Most 3D printers don't shape very consistently, and don't use hard enough materials.
All the figure skaters I know use
two blades.
Another way to think of the rocker segments having the same tangent: Picture two circles, one completely circle inside the other, except at one point, which they share. An arc of the larger circle is the main rocker segment, and the smaller circle is the spin rocker, meeting at the point the circles share.
Maybe a professional grade jig saw would work well - if you use or make a circle cutting jig and clamp while you change radii. And a strip cutting jig for the toepick. Most good jig sa ws let you adjust the cut angle so you could make cross-picks, if desired.
If you have the money or shop access, a CNC cutter might do it too.
Do you have the skills to harden the edge after it is cut?

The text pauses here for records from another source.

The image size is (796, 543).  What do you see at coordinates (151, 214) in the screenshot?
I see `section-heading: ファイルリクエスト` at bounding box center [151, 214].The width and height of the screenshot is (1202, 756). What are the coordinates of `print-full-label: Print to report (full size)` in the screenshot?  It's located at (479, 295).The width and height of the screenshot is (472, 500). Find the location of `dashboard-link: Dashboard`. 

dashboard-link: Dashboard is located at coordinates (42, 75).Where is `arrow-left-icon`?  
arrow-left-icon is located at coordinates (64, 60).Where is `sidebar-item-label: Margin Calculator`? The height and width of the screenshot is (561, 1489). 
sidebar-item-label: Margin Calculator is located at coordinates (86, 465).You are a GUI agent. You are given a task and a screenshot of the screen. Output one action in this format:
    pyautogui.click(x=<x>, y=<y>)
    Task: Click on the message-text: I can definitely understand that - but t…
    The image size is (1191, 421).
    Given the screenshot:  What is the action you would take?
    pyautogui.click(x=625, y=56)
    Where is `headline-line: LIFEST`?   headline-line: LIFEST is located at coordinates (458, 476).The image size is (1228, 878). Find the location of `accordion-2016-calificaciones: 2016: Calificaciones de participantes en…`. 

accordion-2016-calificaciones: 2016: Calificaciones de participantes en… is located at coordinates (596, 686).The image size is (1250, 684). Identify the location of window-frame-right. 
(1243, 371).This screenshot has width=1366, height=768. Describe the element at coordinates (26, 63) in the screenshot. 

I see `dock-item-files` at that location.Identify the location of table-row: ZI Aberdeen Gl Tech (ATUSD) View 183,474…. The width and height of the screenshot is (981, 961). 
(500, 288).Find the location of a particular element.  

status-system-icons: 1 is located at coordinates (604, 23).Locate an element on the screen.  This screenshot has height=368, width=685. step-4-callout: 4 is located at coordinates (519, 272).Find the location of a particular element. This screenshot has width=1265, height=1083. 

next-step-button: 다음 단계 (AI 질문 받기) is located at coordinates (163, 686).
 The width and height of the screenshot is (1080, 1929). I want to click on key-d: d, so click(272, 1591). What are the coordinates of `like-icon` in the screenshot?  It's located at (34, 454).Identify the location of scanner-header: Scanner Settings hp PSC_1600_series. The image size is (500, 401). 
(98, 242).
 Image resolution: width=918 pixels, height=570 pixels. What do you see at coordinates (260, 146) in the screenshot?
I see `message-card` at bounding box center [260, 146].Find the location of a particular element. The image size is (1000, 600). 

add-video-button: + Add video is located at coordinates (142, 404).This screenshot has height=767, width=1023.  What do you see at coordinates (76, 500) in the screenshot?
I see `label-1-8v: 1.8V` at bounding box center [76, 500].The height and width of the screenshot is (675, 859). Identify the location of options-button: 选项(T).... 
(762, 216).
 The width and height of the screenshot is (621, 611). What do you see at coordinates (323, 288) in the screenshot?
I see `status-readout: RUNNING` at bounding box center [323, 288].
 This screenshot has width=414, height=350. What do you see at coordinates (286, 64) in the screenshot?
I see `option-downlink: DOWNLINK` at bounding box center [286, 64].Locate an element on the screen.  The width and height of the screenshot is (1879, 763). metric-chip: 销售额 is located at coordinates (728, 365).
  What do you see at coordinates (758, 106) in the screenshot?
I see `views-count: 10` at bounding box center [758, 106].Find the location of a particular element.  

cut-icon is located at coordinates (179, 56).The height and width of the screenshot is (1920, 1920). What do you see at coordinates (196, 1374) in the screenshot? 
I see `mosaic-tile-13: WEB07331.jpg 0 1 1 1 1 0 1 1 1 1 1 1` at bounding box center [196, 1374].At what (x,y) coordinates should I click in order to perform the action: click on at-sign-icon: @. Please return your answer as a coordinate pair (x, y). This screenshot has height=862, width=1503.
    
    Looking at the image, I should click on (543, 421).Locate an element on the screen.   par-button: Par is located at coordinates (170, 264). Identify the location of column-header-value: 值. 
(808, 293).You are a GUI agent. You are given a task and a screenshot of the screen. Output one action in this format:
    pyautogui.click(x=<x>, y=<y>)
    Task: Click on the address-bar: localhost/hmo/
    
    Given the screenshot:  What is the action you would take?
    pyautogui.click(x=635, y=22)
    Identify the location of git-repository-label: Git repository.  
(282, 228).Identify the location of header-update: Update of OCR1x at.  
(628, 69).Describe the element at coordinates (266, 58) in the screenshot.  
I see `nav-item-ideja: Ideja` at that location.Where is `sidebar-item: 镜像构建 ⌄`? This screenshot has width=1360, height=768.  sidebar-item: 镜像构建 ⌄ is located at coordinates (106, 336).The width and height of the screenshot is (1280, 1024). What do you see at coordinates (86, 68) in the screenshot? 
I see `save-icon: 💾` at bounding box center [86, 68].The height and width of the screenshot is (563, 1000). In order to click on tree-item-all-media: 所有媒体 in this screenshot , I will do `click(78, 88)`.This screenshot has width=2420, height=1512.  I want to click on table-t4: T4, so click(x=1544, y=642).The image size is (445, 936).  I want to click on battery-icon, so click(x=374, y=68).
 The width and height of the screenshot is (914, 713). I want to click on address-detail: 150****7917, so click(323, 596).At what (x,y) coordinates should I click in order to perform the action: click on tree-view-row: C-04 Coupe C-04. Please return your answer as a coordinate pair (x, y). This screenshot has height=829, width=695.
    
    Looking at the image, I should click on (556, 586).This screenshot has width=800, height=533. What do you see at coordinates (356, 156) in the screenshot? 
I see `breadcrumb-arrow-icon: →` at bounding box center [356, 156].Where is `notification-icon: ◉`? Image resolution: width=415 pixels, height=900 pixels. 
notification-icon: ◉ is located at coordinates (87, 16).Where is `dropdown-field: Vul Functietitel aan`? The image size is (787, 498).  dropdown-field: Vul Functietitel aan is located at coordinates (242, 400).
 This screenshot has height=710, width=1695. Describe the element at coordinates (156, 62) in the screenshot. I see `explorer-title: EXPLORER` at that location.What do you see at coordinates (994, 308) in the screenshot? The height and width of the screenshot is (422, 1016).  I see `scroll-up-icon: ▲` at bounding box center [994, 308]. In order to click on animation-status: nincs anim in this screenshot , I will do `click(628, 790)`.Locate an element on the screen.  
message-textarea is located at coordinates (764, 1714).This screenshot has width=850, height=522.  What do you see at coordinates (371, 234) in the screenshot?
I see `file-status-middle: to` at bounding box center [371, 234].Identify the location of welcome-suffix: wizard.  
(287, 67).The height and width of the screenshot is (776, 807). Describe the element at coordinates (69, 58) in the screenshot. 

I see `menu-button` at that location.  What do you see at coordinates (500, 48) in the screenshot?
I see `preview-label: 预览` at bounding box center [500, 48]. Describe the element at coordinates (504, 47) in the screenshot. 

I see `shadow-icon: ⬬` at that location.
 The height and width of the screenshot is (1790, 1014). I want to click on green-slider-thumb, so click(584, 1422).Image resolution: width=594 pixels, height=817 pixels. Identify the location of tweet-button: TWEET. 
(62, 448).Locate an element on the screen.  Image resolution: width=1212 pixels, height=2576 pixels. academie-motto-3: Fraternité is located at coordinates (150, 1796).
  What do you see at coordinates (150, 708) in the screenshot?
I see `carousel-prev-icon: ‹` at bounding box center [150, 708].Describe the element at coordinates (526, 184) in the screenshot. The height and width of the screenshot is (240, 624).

Or if you start with hardened steel (so you need a laser cutter), to temper the rest of the blade so it doesn't shatter?
Appropriate alloy smooth uniform thickness sheet steel that is soft enough to cut, is expensive, for your first few failures, and is only available in a few thickness, which might not be right. Maybe a CNC cutter could effectively mill the blade near the edge to the right thickness.
If you don't use a stainless steel like 440C, you will probably need to plate the metal with nickel (nickel/chromium if you want it shiny like MK & JW), to slow rust.
Even if you measure just one blade, you have to figure out how blade shape varies with blade length. If the whole blade scale, the radii would scale too. (I don't understand why that isn't done.) Perhaps the fraction along the length of the blade where the blade radii changes stays the same?? And perhaps the relative position of the "touch point", where a straight edge can touch both the back toepick and the curved section of the blade, stays the same??
Since MK/JW blades aren't cut consistently, you might need to measure many blades of each size.
Maybe there are good reasons why only a few companies dominate the high end figure skate blade market. The ideas are easy, but not getting everything right. I apologize for wasting your time with a dumb idea.